As Tokugawa, I have found the most important thing is to survive relatively intact til gunpowder. At gunpowder, you want to start drafting as much as possible, while building siege and other things like pikemen etc. Even mech infantry which cost 3 population points should be drafted if the 3 citizens are only specialists or working crap tiles (like coast or ocean).

Here is how I built my cities in the game I played... Note this was a huge map and that the southwestern-most cities are recently captured Egyptian cities (you might be able to see their names) so they were not spaced as closely as I would have liked. Note that near the capital and further north cities are very tightly packed. When each of these obtains every espionage building, it becomes less worrying that the cities are so close together because the bonuses come per city instead of per tile. This lends itself well to corporations as well.

futurehermit
Jun 08, 2009, 08:47 PM
Toku is definitely tricky. You have to do SOMETHING with his economy or you are screwed. GLH is a great option. The best option, really, imo, assuming the map supports it (I.e., lots of coastal cities). Otherwise, you had best have a strong commerce capital and some good nearby commerce cities. It's the maintenance costs really that hurt as Toku. You have to do something to offset maintenance.

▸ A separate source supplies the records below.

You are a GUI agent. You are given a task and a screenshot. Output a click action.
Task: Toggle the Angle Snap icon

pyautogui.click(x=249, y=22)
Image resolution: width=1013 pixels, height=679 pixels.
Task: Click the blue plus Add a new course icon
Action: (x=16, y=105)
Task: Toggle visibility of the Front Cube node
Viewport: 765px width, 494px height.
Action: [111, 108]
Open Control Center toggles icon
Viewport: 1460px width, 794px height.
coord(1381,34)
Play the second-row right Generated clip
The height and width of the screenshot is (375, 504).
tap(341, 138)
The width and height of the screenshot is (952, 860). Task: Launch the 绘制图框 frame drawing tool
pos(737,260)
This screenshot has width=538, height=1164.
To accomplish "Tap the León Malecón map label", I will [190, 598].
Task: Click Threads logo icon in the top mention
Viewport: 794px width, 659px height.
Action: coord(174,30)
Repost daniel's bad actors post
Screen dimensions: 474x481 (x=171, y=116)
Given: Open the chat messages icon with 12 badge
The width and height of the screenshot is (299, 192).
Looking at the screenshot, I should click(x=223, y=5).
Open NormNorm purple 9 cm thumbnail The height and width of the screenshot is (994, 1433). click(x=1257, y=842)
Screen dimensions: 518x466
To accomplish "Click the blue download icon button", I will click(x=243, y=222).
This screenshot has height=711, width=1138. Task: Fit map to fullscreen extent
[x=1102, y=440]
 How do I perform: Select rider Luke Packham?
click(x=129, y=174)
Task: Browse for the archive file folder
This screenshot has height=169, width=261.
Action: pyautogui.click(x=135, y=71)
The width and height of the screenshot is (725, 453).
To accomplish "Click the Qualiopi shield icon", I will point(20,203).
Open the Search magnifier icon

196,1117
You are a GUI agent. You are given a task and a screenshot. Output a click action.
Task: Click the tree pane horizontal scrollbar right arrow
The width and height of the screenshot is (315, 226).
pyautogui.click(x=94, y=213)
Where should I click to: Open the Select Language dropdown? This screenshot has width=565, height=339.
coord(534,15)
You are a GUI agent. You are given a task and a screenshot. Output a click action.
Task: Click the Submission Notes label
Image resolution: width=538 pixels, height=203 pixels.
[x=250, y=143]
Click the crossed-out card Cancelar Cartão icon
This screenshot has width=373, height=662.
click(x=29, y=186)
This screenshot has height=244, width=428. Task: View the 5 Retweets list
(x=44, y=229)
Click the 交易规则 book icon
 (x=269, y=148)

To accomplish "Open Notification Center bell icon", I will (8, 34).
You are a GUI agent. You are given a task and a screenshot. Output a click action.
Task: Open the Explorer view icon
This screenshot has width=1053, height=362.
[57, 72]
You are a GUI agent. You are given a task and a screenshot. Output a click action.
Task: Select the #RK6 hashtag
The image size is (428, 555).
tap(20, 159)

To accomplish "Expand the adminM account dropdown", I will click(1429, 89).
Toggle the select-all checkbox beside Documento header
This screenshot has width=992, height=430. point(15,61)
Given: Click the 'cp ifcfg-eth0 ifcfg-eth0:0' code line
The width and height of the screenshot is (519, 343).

Once you get into the 2nd 1/2 of the tech tree Toku has one of the strongest hammer economies in the game hands down. If you can survive to transition to a caste-state property workshop spam, combined with drafting, he can churn out a very powerful gunpowder army in short order.

madscientist
Jun 08, 2009, 09:06 PM
Tokugawa is actually pretty decent for a very early economy. He starts with fishing and the wheel which are pretty good economic techs

1) He can research Pottery as the first tech, so a ehad start on a CE.

2) He can tech sailing for early trade rotues and a head start on the Great Lighthouse.

3) Fishing provided early commerce.

The key to Tokugawa is to eastablish a very early economy and hold off on the military a bit. I usually expand normally or a little agressive. Military I wait until the Samurir/musket era unless there is an early rush situation.

futurehermit
Jun 08, 2009, 11:21 PM
If Toku gets a coastal start he is ok (fishing, GLH). I find pottery first for an inland start only pays off if you have multiple floodplains (rare). Usually it is better going for ag/ah to get your food going. Pottery for me generally comes after ag/ah/min/bw.

I think inland start-->production capital-->rush is a terrible plan with Toku in most cases. It can leave you strung out and in a massive tech hole.

I agree that the best course of action is a heavy emphasis on economy early and then go to war later during his periods of strength.